Can anyone guide,how AX 2012 data can be encrypted and secured from System Administrator. For example Company don't want to give access to its bank account transactions access to System Administrator, same way for the employee salaries data, and many other information which are irrelevant to System Administrator should not be accessed to System Administrator. Its not that system administrator is not trusted person of the organization, he is the one who is custodian of the system technically not business wise. As such data is confidential information for the organization.

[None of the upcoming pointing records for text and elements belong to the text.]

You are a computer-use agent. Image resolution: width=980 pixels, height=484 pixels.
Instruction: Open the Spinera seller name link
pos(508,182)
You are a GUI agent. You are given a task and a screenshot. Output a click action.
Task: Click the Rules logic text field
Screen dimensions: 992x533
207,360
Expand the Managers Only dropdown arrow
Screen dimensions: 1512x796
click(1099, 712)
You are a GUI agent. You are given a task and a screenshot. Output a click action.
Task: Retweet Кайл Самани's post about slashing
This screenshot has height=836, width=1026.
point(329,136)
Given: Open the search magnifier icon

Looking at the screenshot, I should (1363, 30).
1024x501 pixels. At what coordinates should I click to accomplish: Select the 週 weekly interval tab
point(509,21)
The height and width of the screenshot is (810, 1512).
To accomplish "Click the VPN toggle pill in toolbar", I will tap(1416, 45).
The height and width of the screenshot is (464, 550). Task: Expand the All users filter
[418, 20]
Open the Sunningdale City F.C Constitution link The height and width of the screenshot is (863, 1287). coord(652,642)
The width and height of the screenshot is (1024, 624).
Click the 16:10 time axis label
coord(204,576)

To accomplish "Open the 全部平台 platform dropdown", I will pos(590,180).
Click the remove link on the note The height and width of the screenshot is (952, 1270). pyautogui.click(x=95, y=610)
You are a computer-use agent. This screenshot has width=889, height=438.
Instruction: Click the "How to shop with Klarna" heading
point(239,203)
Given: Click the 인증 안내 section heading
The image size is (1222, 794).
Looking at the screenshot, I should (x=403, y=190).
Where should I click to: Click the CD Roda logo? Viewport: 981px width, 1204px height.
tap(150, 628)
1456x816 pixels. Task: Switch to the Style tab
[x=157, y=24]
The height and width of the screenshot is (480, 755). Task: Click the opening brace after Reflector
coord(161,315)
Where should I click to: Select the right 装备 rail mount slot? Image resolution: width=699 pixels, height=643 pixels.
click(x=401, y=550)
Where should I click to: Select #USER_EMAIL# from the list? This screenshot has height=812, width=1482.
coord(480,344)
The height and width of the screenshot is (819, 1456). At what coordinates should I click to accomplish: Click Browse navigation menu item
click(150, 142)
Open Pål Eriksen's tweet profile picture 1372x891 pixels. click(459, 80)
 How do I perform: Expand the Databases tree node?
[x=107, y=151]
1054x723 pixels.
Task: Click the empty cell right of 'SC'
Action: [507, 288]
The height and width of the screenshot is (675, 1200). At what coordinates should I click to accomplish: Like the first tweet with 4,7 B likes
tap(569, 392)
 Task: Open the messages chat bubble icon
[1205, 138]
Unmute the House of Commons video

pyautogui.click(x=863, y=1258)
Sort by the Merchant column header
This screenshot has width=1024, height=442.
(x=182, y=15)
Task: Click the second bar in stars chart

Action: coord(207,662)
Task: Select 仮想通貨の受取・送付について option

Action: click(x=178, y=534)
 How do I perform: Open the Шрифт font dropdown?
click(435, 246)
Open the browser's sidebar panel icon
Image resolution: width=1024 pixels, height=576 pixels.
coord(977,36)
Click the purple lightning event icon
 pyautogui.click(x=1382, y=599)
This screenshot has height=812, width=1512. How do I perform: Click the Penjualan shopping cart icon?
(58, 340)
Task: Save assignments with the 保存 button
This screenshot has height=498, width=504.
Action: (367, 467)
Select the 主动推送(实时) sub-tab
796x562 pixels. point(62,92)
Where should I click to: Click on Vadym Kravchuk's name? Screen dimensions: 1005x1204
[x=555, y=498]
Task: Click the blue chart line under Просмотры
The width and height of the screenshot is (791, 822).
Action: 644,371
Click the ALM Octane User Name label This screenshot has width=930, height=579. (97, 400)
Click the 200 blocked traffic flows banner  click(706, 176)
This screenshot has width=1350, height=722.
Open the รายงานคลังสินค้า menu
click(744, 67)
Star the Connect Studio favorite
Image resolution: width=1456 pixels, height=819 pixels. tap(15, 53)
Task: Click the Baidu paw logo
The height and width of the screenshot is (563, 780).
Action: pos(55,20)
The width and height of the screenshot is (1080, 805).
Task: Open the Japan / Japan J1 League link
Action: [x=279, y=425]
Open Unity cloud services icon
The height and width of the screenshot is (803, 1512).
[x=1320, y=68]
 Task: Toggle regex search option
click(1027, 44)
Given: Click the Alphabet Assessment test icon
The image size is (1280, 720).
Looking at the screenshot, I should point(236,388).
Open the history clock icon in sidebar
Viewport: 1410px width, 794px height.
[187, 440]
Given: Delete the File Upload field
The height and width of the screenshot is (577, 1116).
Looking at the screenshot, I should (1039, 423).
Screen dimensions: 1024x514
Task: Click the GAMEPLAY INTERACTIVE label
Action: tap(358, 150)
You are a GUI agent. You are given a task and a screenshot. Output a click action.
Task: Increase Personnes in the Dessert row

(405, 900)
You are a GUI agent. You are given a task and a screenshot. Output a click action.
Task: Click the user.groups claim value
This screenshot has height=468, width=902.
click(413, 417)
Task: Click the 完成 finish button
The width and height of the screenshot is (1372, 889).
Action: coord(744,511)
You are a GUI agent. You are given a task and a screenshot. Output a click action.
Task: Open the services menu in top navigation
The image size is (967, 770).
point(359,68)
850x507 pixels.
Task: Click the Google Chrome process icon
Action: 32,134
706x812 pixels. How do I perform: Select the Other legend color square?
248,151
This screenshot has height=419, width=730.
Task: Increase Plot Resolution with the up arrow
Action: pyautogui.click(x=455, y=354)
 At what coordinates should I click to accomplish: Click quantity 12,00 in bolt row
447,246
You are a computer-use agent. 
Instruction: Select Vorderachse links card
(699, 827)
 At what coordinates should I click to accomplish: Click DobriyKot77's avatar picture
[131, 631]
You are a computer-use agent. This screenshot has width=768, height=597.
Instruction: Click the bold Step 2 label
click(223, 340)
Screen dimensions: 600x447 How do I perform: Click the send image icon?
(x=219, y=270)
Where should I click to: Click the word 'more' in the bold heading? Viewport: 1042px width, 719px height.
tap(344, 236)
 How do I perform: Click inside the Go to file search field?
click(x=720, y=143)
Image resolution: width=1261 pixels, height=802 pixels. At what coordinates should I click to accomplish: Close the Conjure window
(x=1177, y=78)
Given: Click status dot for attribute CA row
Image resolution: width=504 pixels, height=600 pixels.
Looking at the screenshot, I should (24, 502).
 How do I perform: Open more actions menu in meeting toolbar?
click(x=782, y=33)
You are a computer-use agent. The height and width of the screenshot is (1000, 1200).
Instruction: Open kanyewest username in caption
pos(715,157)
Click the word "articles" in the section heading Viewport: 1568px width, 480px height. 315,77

Looking forward for applicable solution ASAP. Thanks
Microsoft recommends Transparent Data Encryption for such things (namely for protecting credit card information). Unfortunately I'm not familiar with that, so I can't tell you anything more.
Martin "Goshoom" Dráb | Freelancer | Goshoom.NET Dev Blog
Need more details about Transparent Data Encryption for ax 2012 . Kindly provide more links or documents .Kindly mail it firstname.lastname@example.org
Here's my 2 cents.
I take that the "System Administrator" means a user who has the "System Administrator" role in AX. In that case, there's not much can be done.
Even though they are only responsible for the technical side of things, but if we are looking to "technically" securing some data, then the whole thing, including the data, has become part of the System Administrator's domain.
I'd like to think that, just like a company would trust a financial manager that he/she would not disclose sensitive information; a company would also need to trust that a system administrators won't disclose sensitive data to anybody.
My blog | PBC
This forum post is my own opinion and does not necessarily reflect the opinion or view of Microsoft, its employees, or other MVPs.
It seems that you should explain to us what exactly you mean by "system administrator". Which tasks does your "system administrator" do?
For example, a system administrator role in AX and a person maintaining hardware (who never needs access to encrypted business data) obviously need completely different permissions.
I have the same requirement to secure data from System Administrator.
In my case System Administrator is someone with system administrator role in AX, so s/he have direct access to AOT.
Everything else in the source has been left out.